> _THE INPUT_:
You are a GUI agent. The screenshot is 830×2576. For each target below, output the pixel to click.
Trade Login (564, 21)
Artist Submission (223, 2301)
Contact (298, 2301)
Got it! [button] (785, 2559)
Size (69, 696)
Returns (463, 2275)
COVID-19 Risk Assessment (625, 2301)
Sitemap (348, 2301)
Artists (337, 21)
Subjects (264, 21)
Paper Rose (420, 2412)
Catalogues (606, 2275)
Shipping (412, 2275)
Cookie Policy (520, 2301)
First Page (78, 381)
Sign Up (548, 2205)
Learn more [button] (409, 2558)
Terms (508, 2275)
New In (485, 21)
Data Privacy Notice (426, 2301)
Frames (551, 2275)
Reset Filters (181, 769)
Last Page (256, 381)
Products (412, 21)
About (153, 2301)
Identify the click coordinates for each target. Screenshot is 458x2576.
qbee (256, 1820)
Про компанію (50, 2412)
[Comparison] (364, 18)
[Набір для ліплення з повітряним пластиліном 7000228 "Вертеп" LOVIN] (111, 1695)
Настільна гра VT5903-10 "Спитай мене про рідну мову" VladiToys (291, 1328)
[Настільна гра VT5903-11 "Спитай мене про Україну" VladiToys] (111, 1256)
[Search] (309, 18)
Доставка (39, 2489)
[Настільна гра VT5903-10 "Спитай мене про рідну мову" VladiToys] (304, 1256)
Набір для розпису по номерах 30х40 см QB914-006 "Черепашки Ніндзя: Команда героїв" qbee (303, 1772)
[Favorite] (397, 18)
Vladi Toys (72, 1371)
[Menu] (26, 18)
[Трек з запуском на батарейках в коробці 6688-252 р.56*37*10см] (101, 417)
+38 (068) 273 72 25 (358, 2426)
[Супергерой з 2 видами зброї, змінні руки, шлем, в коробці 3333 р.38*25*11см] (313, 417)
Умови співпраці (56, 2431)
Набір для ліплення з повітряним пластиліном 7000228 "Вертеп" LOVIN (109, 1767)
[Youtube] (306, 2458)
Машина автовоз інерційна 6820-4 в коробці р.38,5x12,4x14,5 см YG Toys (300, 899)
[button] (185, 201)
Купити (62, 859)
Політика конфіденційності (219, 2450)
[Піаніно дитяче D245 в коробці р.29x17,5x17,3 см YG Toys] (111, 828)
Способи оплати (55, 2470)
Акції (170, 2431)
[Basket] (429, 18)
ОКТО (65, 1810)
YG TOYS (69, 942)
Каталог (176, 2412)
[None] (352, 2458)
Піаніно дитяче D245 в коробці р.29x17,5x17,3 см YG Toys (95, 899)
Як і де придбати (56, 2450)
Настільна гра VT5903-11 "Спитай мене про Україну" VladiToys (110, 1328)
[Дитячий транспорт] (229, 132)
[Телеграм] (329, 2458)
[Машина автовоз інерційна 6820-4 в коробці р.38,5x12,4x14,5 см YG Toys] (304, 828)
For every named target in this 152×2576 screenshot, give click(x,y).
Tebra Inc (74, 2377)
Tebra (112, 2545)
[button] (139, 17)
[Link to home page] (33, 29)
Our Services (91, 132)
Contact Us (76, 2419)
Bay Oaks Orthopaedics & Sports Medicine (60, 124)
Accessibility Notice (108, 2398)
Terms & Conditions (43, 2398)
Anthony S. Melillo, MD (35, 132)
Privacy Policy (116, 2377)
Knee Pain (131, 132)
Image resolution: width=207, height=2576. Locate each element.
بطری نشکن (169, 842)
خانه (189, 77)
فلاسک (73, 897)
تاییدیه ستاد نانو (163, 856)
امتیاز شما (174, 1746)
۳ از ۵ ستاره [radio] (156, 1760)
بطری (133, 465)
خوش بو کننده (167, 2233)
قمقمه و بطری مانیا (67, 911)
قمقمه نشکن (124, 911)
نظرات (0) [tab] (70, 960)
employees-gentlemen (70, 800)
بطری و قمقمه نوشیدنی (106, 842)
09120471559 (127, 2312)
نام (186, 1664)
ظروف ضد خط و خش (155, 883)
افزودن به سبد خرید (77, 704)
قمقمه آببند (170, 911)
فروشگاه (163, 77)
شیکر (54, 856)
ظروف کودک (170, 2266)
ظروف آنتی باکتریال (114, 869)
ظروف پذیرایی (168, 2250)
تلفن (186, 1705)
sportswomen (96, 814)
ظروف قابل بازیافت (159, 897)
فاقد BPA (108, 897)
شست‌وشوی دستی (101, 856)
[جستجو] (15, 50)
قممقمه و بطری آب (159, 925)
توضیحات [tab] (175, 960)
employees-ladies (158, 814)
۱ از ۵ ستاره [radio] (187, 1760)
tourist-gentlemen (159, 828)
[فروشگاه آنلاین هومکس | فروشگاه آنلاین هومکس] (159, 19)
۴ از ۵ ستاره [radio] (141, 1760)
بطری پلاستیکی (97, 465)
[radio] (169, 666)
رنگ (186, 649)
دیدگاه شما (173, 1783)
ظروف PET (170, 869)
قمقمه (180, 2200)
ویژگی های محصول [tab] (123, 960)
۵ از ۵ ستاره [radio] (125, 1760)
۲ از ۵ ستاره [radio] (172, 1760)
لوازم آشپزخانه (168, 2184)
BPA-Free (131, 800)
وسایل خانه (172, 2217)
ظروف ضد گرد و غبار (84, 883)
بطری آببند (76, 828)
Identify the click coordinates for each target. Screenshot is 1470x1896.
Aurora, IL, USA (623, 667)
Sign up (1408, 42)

> _WHAT YOU SHOULD DO_: Output exactly the lines of the records from the first through the one bearing "Last Page (256, 381)", both ends included.

> _EXPECTED ANSWER_:
You are a GUI agent. The screenshot is 830×2576. For each target below, output the pixel to click.
Trade Login (564, 21)
Artist Submission (223, 2301)
Contact (298, 2301)
Got it! [button] (785, 2559)
Size (69, 696)
Returns (463, 2275)
COVID-19 Risk Assessment (625, 2301)
Sitemap (348, 2301)
Artists (337, 21)
Subjects (264, 21)
Paper Rose (420, 2412)
Catalogues (606, 2275)
Shipping (412, 2275)
Cookie Policy (520, 2301)
First Page (78, 381)
Sign Up (548, 2205)
Learn more [button] (409, 2558)
Terms (508, 2275)
New In (485, 21)
Data Privacy Notice (426, 2301)
Frames (551, 2275)
Reset Filters (181, 769)
Last Page (256, 381)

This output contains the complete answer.